Use addr_left_join() when the goal is to join data frames with addr columns. It uses the same staged matching as addr_match() and then expands exact duplicate reference rows when more than one row in y has the selected address. Use addr_fuzzy_left_join() when you need all fuzzy candidate matches rather than one selected match.
For repeated matching against the same reference addresses, prepare the reference once with addr_match_prepare() and reuse the returned index in later addr_match() or addr_left_join() calls.
National Address Database
nad() reads county-level address points from the U.S. Department of Transportation National Address Database. Counties can be requested by county name plus state, such as "Hamilton", "OH", or by 5-digit county FIPS code, such as "39061".
The nationwide NAD geodatabase is large and county-based extracts are computationally expensive, so addr caches derived county data in the R user cache directory. The package also includes nad_example_data() for Hamilton County, Ohio, which is useful for examples, tests, and matching workflows that should run without downloading the full NAD source first.
Geocoding
Matched NAD coordinates can be used as a geocode, but placement often varies by the contributing organization and state. If linking to parcel geographies, intersection with parcel boundaries or their centroids can be used. Street range geocoding does not use address-level data, but instead interpolates the location with possible street ranges provided by census.gov.
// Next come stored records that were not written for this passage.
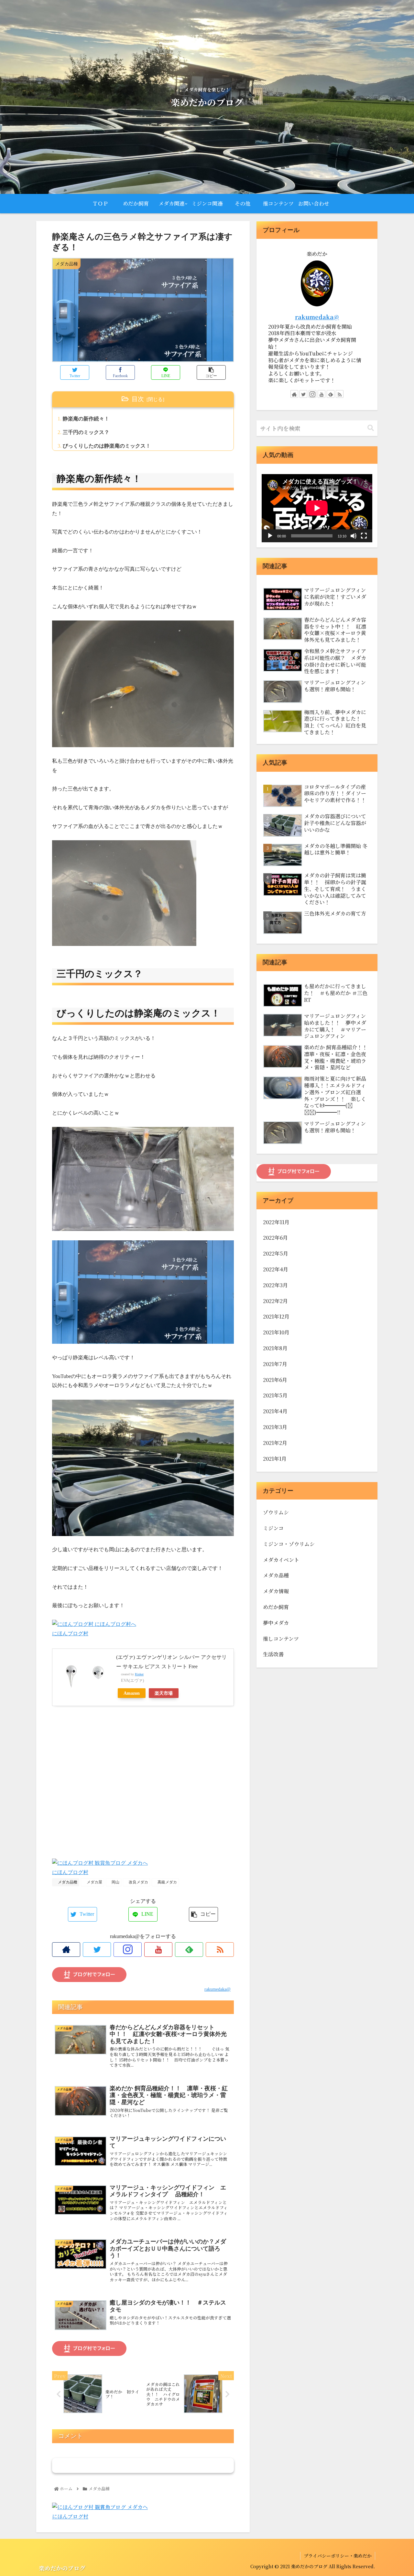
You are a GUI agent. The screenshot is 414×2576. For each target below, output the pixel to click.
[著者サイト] (66, 1949)
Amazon (132, 1693)
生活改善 (273, 1654)
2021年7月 (275, 1364)
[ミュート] (353, 536)
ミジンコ (273, 1528)
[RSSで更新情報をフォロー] (220, 1949)
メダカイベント (281, 1560)
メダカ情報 (276, 1591)
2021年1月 (275, 1458)
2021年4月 (275, 1411)
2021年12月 (276, 1316)
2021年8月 (275, 1348)
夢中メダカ (276, 1623)
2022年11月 (276, 1222)
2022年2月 (275, 1301)
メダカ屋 (94, 1882)
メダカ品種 (67, 1882)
In any case, geocoding includes (1) cleaning address text, (2) tagging the address, (3) harmonizing the address tags, (4) matching the ZIP code and street combinations. Any differences between the methods arise when placing a coordinate after matching the ZIP code and street

geocode() converts addr() vectors to point locations using Census TIGER address ranges. It matches the input street to installed TIGER address features, chooses the best address range and street side from the address number, interpolates a point along the range, and offsets that point from the street line. Geocoding returns the input address, matched ZIP code, matched street, point s2 geography, and s2 cell. Inputs with missing or unmatched ZIP codes, streets, or address ranges return missing geographies rather than centroids of larger areas.
TIGER Address Features
TIGER address features are Census street-segment address ranges. addr stores them as a hive-partitioned, multi-file parquet dataset, grouped by ZIP-code partitions and county files, so geocoding can read only the local files needed for the input ZIP codes.
taf_install() installs TIGER address features for one county; however, geocode() installs all county files that may contain the ZIP codes in an input address vector as needed. Read TIGER address features for one or more ZIP codes with taf_zip(). taf_needed_counties() identifies which county files may contain the ZIP codes in an input address vector, including selected ZIP-code variants. taf_ensure() installs any missing county files, and geocode() calls it by default before geocoding. Use taf() to open the installed multi-file dataset with arrow and taf_zip() to read the address ranges for specific ZIP codes.